The government “has egg on its face” over Covid travel advice and a primary school pupil could have made better decisions, Aito has said.
The association led a chorus of disapproval following renewed advice against travel to Spain and its islands. Aito chair Chris Rowles said:
“We know only too well from our many attempted communications with the five ministries to which the travel industry reports that the government certainly doesn’t engage with us - or the wider travel industry - which is the reason that it has so much egg on its face at present.
“Looking at the figures, one is led to think that it could certainly be more dangerous to stay in the UK than to travel to countries like Portugal and Greece, with their very low Covid figures and even lower death tolls per head of population.
“A quick look at the statistics is damning. Spain’s Covid stats, considering its population of 46.75 million, are lower as a percentage of deaths per head of population than the UK’s dire position as the worst performer - by a considerable margin - in Europe.
“The majority of Spanish deaths are in hotspots such as Barcelona - most of Spain is low risk; in Portugal, the hotspot is in an area of Lisbon simply not frequented by tourists - much the same as with Leicestershire and other nearby hotspots in the UK.”
Rowles said Portugal should be on the list for no-quarantine air corridors. “A child in primary education could probably tell them that the figures for both Portugal and Greece indicate good Covid housekeeping,” he said.
Pilot’s union Balpa said the government “needs to look again” at Covid border policies that are “damaging the UK economy”.
Balpa said blacklisting whole countries, “as is the case with Portugal and Spain, is not a targeted approach, does not provide the best protection against coronavirus transmission and is hugely detrimental to the UK economy”.
Balpa said because many countries have clusters of coronavirus cases in certain areas and areas of high risk and low risk, travel advice based around smaller areas such as cities “would be more logical”.
The union’s general secretary Brian Strutton added: "Striking off whole countries is not a proportionate response and does not allow us to accurately target the areas where transmission of Covid-19 is likely to be high. At the same time, it is hugely damaging for the travel industry and the UK economy.
“We are asking the government to sharpen the ‘blunt tool’ approach and look at the tried and tested way the FCO looks at safety and security at regional and city level rather than blacklisting entire countries.”
The TSSA union called for a package of measures from the government to save the travel industry. General secretary Manuel Cortes said:
“It is now more urgent than ever that the government act to save our travel trade industry. We need a bespoke solution that extends beyond the end of the current jobs retention scheme. Without government support there is a very real risk that the UK travel industry will collapse and thousands of people will lose their jobs.”

################

» **What to do**
Copy out the part of the piece on Covid travel advice starting with "The union’s general" and going on through "the UK economy.".

» **Entries supplied**
################

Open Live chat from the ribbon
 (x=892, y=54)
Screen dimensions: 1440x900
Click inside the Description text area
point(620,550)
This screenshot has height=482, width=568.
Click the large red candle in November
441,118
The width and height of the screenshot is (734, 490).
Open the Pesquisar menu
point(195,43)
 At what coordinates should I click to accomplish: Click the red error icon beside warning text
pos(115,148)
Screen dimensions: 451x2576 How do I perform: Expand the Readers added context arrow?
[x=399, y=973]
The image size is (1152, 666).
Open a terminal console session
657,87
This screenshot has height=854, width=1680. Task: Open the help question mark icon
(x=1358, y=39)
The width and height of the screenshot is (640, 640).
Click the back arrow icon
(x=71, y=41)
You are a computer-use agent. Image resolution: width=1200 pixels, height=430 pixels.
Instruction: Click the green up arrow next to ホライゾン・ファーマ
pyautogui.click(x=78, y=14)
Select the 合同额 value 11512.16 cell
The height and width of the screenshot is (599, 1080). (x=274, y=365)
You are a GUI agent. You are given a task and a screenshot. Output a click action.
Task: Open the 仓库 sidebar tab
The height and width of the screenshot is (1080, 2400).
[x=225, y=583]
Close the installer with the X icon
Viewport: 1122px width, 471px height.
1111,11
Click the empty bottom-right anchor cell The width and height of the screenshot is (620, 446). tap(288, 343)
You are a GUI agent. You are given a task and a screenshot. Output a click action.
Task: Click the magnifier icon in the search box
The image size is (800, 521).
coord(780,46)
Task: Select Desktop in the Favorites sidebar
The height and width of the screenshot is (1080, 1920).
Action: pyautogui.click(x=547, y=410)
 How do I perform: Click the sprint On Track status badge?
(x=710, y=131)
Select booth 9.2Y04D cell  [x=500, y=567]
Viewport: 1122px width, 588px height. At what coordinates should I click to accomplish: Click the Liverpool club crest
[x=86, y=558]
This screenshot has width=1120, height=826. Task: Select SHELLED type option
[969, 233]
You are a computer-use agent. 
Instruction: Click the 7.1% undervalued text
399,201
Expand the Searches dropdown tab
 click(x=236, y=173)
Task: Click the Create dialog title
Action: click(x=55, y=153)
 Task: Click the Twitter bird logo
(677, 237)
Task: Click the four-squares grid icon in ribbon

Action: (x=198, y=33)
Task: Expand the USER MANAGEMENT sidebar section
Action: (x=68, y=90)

################

» **Task answer**
The union’s general secretary Brian Strutton added: "Striking off whole countries is not a proportionate response and does not allow us to accurately target the areas where transmission of Covid-19 is likely to be high. At the same time, it is hugely damaging for the travel industry and the UK economy.